* [REQUIRED WORK] Each line below needs to be returned exactly. Skip any picture.

[Entries taken from a collection]
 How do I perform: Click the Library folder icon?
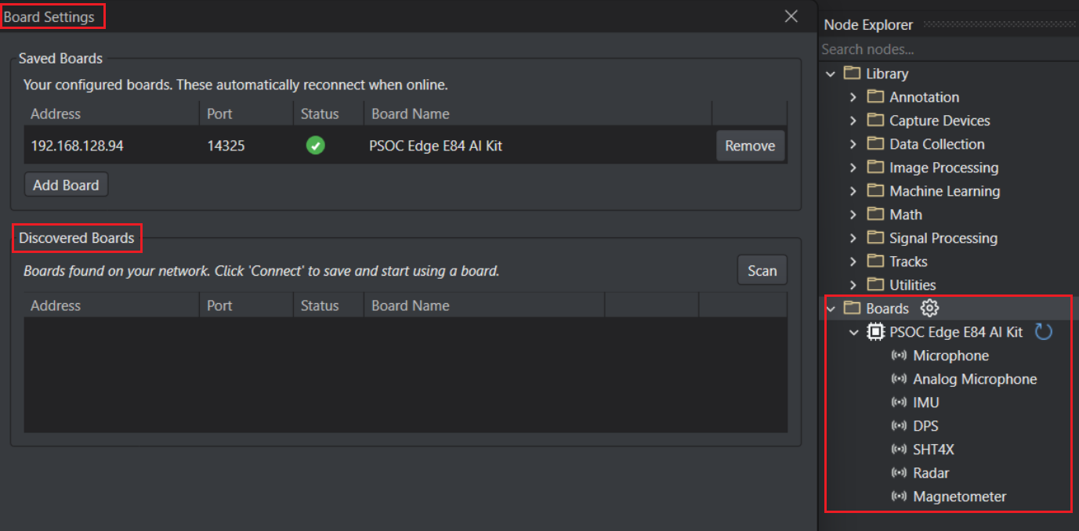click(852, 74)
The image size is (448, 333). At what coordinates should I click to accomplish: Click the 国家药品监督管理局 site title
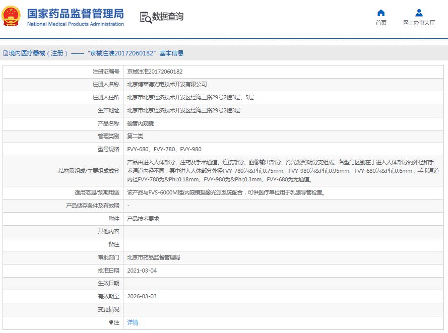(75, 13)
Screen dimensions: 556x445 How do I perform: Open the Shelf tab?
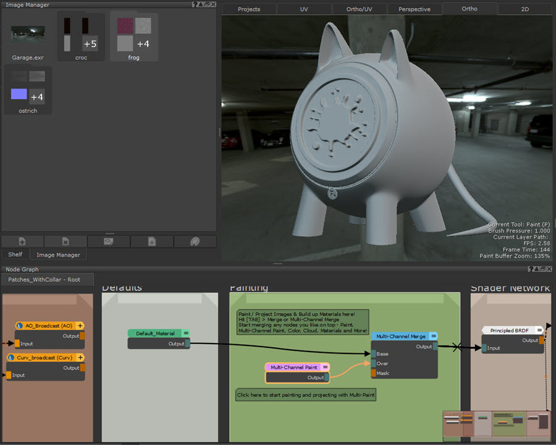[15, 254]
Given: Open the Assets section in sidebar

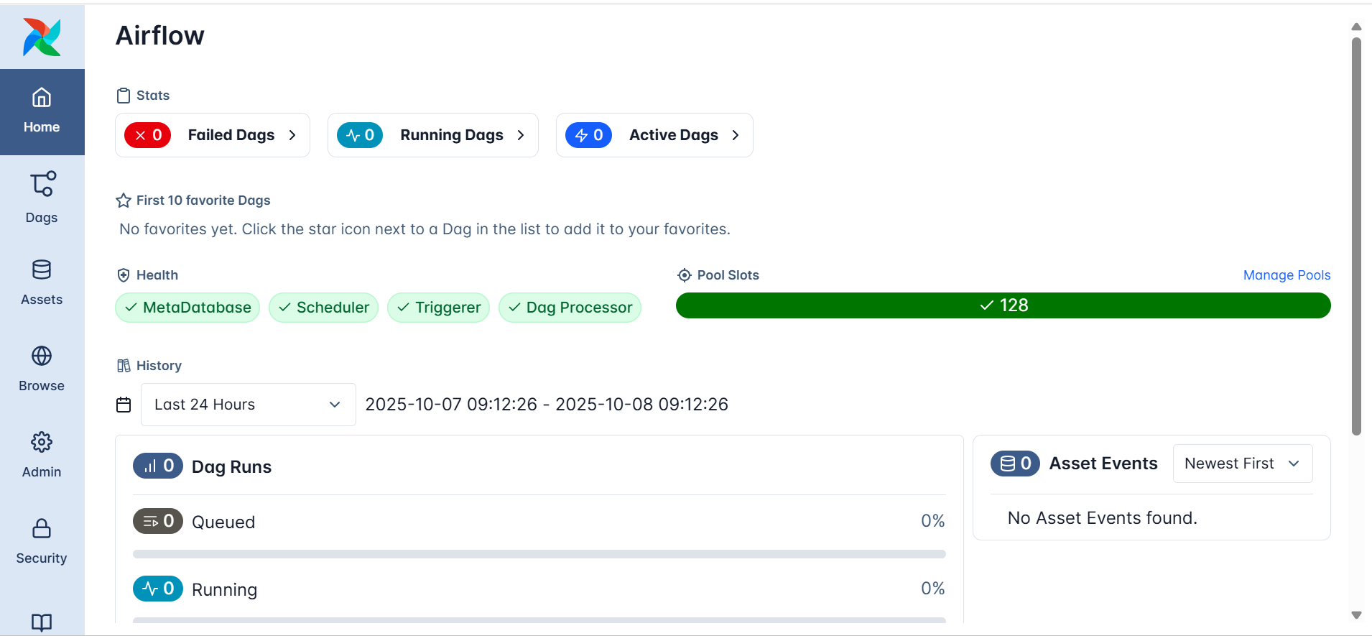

* [RESULT FOR THIS EXERCISE]
 How do I perform: Click the Library folder icon?
click(852, 74)
The image size is (448, 333). At what coordinates should I click to accomplish: Click the 国家药品监督管理局 site title
(75, 13)
Screen dimensions: 556x445 How do I perform: Open the Shelf tab?
[15, 254]
Given: Open the Assets section in sidebar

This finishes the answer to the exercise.